Overcoming the Imagination Gap for Sustainable Soil Management

FAO: Our Soils Under Threat - Drivers of soil degradation, types of soil degradation, consequences of soil degradation. Solution: sustainable management.

Threats to our soils. © FAO 2015 Our Soils Under Threat Date accessed 10/01/2022

This report is my new favorite source of evidence supporting what we’re doing at the Soil Food Web School. Our community affirms many of the principles and philosophies that the FAO recognizes are the future of agriculture and land management. I hope this report is one more step toward overcoming the imagination gap that often prevents people from revising their mindsets from industrial to regenerative thinking. If I did it, so can they!

Dr. Adam Cobb

Dr. Adam B. Cobb

Content Creator & Science Communicator

Adam's passion for agriculture emerged in 2008, during his three months of volunteer work on organic farms in New Zealand. His time in graduate school cultivated a broad vision for the restoration of living soils, as well as utilization of research and community engagement to address current and emerging global food production challenges. After completing his doctorate at Oklahoma State University in 2016, he was funded as a Postdoctoral Research Fellow and Instructor. During the past 5 years, Adam authored or coauthored 20 research publications focused on agroecology and plant-microbial symbioses. He also taught multiple undergraduate and graduate courses on global food security, restoration ecology, and environmental science. He joined The Soil Food Web School in 2021, following his dream to help regenerate soils, improve human nutrition, and protect our planet.

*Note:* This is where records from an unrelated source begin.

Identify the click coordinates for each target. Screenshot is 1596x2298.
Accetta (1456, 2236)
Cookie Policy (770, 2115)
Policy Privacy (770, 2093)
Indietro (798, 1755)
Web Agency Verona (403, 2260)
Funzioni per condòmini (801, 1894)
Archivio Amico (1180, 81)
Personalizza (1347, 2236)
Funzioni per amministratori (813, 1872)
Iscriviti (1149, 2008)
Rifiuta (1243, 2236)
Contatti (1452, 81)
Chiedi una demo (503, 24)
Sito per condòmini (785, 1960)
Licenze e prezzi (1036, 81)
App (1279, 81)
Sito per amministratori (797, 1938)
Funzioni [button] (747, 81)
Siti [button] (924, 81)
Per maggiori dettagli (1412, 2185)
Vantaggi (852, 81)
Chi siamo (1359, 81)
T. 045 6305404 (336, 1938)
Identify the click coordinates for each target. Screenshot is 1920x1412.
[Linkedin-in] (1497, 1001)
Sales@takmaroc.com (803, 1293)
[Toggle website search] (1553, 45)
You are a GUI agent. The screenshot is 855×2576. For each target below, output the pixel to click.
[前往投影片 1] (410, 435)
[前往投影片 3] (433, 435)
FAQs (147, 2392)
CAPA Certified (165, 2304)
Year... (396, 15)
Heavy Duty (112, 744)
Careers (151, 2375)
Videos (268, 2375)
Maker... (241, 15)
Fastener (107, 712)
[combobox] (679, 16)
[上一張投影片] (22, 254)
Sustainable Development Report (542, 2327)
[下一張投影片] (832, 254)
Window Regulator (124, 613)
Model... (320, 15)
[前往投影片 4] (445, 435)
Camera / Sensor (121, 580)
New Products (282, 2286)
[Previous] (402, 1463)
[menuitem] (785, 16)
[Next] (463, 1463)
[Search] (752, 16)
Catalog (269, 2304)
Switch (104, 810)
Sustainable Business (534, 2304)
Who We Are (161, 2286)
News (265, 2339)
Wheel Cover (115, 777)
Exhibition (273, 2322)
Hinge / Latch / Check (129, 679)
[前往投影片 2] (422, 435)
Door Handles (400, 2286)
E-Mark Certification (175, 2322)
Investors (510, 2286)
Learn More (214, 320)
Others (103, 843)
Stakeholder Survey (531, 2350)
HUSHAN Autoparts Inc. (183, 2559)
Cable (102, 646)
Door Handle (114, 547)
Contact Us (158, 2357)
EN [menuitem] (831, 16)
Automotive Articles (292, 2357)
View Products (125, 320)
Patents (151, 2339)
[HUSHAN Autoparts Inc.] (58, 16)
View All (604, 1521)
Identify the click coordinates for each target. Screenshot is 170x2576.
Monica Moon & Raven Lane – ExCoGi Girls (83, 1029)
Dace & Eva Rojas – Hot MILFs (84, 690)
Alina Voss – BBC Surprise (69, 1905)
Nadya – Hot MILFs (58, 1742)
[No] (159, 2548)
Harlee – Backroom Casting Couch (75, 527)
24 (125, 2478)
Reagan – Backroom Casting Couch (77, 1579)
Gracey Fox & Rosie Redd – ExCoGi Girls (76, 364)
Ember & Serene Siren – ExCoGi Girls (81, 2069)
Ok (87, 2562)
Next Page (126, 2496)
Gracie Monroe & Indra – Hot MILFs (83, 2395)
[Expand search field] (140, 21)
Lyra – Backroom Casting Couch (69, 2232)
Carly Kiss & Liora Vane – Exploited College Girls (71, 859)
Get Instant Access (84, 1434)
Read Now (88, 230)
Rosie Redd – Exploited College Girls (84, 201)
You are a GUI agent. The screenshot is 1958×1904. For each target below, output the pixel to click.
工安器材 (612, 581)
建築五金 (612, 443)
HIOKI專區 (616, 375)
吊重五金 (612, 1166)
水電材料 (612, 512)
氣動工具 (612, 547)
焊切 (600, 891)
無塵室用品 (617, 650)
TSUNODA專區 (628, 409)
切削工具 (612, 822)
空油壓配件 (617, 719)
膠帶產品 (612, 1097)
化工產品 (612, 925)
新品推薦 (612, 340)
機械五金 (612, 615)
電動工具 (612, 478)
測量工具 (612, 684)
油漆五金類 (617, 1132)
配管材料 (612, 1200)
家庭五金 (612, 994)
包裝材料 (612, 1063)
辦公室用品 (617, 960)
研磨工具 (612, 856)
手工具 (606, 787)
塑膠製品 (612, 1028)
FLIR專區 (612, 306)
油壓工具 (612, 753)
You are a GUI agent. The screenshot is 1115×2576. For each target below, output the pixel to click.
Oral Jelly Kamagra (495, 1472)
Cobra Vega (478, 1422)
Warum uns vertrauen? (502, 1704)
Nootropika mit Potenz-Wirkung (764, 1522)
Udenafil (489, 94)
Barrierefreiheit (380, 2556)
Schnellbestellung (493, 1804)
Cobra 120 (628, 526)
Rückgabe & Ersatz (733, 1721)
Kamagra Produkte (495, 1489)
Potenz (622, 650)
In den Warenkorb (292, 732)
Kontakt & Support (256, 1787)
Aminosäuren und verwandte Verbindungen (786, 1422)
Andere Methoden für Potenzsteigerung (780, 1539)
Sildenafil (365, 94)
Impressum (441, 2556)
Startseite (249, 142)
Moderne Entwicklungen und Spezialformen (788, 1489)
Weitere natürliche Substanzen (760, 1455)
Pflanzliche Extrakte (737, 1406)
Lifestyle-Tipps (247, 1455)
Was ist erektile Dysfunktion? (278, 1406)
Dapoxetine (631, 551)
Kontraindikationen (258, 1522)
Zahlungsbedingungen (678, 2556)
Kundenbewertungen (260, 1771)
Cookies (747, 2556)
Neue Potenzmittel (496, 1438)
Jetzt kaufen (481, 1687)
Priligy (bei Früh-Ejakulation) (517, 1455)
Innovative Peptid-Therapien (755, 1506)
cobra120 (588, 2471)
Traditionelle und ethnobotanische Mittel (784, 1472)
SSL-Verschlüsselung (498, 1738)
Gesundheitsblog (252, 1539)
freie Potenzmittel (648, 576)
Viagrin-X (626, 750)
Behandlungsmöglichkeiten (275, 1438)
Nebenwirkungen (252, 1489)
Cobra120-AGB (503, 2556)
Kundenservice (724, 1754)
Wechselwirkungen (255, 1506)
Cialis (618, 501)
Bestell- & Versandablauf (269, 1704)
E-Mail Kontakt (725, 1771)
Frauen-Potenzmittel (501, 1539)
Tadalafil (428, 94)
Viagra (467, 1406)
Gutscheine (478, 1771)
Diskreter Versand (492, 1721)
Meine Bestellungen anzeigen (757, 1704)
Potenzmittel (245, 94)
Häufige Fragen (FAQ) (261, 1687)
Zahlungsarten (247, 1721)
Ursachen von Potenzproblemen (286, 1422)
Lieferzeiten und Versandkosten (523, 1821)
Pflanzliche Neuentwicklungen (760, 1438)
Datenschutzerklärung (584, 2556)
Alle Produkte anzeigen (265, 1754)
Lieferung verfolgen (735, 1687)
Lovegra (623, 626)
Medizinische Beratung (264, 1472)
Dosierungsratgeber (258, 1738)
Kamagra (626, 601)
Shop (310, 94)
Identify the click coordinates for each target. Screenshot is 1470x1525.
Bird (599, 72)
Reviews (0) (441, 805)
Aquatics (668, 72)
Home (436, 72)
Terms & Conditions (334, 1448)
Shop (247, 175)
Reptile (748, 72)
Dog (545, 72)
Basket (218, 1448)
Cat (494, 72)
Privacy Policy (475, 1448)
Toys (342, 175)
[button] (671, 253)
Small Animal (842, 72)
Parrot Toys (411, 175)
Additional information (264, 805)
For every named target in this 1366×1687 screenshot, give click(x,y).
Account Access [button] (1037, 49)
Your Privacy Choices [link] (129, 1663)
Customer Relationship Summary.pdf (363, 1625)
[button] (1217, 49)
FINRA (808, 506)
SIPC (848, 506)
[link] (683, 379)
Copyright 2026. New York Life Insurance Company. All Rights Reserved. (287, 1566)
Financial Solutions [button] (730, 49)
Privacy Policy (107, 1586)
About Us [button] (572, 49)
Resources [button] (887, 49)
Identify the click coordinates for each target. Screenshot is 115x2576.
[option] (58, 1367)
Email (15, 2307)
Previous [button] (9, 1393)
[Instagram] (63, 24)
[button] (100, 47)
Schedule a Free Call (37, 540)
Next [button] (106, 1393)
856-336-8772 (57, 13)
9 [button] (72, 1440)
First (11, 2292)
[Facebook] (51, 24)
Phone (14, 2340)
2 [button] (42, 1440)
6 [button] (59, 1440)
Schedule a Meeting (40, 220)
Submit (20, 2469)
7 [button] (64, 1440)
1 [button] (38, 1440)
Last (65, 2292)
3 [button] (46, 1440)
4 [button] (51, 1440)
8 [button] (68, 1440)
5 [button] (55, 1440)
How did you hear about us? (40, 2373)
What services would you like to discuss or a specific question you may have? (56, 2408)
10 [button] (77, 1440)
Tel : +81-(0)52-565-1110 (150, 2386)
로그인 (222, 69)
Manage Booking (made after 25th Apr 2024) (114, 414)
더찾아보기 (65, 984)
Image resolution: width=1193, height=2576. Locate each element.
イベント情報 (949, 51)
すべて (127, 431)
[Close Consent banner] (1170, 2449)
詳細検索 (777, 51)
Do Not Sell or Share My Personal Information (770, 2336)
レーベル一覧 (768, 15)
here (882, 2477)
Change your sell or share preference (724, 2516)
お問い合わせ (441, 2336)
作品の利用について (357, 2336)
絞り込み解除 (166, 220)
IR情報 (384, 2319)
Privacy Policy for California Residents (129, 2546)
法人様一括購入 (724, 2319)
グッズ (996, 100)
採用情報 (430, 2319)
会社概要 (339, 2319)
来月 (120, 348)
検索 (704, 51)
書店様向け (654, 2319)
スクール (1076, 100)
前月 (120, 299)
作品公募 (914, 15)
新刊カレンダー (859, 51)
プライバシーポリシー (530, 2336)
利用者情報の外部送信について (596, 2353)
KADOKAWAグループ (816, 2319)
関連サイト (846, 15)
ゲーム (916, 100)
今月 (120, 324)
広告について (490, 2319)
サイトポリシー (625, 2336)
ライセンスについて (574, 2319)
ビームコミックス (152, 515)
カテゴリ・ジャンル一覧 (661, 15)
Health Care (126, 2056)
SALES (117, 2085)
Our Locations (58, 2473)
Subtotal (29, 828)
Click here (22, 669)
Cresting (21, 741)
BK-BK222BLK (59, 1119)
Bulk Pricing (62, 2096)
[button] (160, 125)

  • Jeremiah Thomas Kornder says:

    The phrase “enhanced regulation” scares me. I hope to win people over to our side, the side of biological farming in harmony with ecosystems, with what it can do for their lives and pocketbooks. I haven’t figured out my own tiny farming (big garden?) Business yet, but I hope with the knowledge from Elaine’s course I’ll be able to produce and maybe consult, too. In my area in Minnesota, there are few small growers, and even the organic growers don’t have much knowledge about the topics discussed in this course. I’m excited to learn more and grow with my plants! 🙂 Another good write up!

    • Adam B. Cobb says:

      Indeed! That is a tricky topic. I might argue that most of that regulation does not need to be at the farm level, but rather within the economic ecosystems of agro-inputs. For example, we know that much of the N-fertilizers applied on farms do not end up in crops, but rather in the rivers and air as pollution. I would hate to see a regulator come interfere with the farmer, but perhaps the companies that produce and encourage heavy fertilizer use are putting their profits over the wellbeing of farmers, consumers, and our planet? I know the first thing I’d suggest is a heaping ton more research funding into the study of regenerative agricultural methods.